What are the risk factors for lymphoma of the skin?
A risk factor is anything that increases your chance of getting a disease like cancer. While most people with lymphoma of the skin may have some factors that make them more likely to get this disease (such as their age or gender), in most people there is no clear cause of the lymphoma. Having one or more risk factors doesn’t mean that you will develop this cancer.
Age is an important risk factor for this disease, with most cases occurring in people in their 50s and 60s.
Gender and race
Most (but not all) types of skin lymphoma are more common in men than in women. Most also tend to be more common in African-Americans than in whites. The reasons for this are not known.
Weakened immune system
Skin lymphomas may be more common in people with acquired immunodeficiency syndrome (AIDS), who have a weakened immune system. They may also be more common in people who have had an organ transplant such as a heart, kidney or liver transplant. These people must take drugs that suppress their immune system, which may raise the risk of skin lymphoma or lymphomas in other areas of the body.
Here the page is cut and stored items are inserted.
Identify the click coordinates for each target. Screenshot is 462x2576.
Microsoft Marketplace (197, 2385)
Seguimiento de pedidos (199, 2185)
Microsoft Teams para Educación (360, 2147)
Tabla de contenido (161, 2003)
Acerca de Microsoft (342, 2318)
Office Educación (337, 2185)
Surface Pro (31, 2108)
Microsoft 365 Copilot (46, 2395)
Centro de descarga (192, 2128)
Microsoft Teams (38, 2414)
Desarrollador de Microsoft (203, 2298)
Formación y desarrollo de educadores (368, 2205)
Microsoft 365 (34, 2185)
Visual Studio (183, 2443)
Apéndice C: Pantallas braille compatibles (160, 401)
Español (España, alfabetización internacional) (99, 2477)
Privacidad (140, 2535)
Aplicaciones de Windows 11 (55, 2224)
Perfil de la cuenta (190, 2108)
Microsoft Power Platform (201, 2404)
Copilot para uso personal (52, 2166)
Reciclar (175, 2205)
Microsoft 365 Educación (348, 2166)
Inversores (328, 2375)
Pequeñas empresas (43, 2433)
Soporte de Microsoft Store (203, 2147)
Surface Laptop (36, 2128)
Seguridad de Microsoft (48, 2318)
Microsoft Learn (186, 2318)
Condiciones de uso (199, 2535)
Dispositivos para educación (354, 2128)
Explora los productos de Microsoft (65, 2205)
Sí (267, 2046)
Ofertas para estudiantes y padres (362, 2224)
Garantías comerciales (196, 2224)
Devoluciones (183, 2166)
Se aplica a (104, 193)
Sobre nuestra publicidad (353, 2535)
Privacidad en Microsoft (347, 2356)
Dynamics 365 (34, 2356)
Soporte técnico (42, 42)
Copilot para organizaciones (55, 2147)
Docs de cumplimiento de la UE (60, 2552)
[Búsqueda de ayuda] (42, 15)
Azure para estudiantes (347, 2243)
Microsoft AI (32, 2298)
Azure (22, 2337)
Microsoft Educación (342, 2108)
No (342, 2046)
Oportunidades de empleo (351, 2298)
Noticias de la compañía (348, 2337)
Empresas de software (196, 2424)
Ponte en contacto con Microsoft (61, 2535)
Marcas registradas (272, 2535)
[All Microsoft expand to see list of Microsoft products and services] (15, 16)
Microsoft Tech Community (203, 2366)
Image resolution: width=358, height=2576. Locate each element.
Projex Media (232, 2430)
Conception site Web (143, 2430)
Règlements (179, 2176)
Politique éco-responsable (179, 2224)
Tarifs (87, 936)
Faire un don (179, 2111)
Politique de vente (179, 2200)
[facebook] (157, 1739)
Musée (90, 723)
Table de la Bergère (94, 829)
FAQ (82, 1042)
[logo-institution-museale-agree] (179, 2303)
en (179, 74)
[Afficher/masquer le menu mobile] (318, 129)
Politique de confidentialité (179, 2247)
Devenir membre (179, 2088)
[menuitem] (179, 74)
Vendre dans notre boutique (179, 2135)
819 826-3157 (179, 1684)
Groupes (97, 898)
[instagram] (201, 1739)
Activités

Infection with the human immunodeficiency virus (HIV), the virus that causes AIDS, may increase a person’s risk of skin lymphoma.
In parts of Europe (but not in the United States), infection with Borrelia, the bacteria that causes Lyme disease, has also been linked with skin lymphomas. This link has only been reported in a small number of cases—most people with skin lymphoma have not had Lyme disease, and most people with Lyme disease do not develop lymphoma of the skin.